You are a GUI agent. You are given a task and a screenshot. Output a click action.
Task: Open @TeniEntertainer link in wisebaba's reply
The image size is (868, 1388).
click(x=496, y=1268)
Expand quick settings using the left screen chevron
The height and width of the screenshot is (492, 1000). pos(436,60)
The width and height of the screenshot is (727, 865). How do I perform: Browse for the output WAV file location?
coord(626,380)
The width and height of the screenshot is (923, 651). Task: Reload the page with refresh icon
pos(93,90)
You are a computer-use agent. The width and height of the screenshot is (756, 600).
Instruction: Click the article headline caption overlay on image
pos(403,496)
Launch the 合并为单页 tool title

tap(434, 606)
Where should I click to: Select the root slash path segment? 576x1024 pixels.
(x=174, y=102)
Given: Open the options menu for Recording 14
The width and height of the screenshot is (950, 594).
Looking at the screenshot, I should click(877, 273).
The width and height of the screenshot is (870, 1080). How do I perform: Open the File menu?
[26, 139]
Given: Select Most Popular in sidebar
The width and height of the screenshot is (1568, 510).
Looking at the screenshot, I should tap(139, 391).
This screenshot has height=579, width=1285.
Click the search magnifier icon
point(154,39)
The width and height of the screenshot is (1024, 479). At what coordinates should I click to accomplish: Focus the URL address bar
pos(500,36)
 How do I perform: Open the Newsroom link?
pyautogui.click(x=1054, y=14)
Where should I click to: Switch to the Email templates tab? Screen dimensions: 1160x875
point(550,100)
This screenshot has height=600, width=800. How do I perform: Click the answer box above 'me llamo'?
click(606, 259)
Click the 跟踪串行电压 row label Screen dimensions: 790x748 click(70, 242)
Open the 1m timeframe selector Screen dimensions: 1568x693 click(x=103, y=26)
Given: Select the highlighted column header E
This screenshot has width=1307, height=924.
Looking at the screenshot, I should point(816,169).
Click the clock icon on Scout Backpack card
········
* **Directions**: Start with the line above that contains "You are a computer-use" and stop after the line that contains "Given: Select Most Popular in sidebar". Output those lines exactly, and only those.

* **Written reply**:
You are a computer-use agent. The width and height of the screenshot is (756, 600).
Instruction: Click the article headline caption overlay on image
pos(403,496)
Launch the 合并为单页 tool title

tap(434, 606)
Where should I click to: Select the root slash path segment? 576x1024 pixels.
(x=174, y=102)
Given: Open the options menu for Recording 14
The width and height of the screenshot is (950, 594).
Looking at the screenshot, I should click(877, 273).
The width and height of the screenshot is (870, 1080). How do I perform: Open the File menu?
[26, 139]
Given: Select Most Popular in sidebar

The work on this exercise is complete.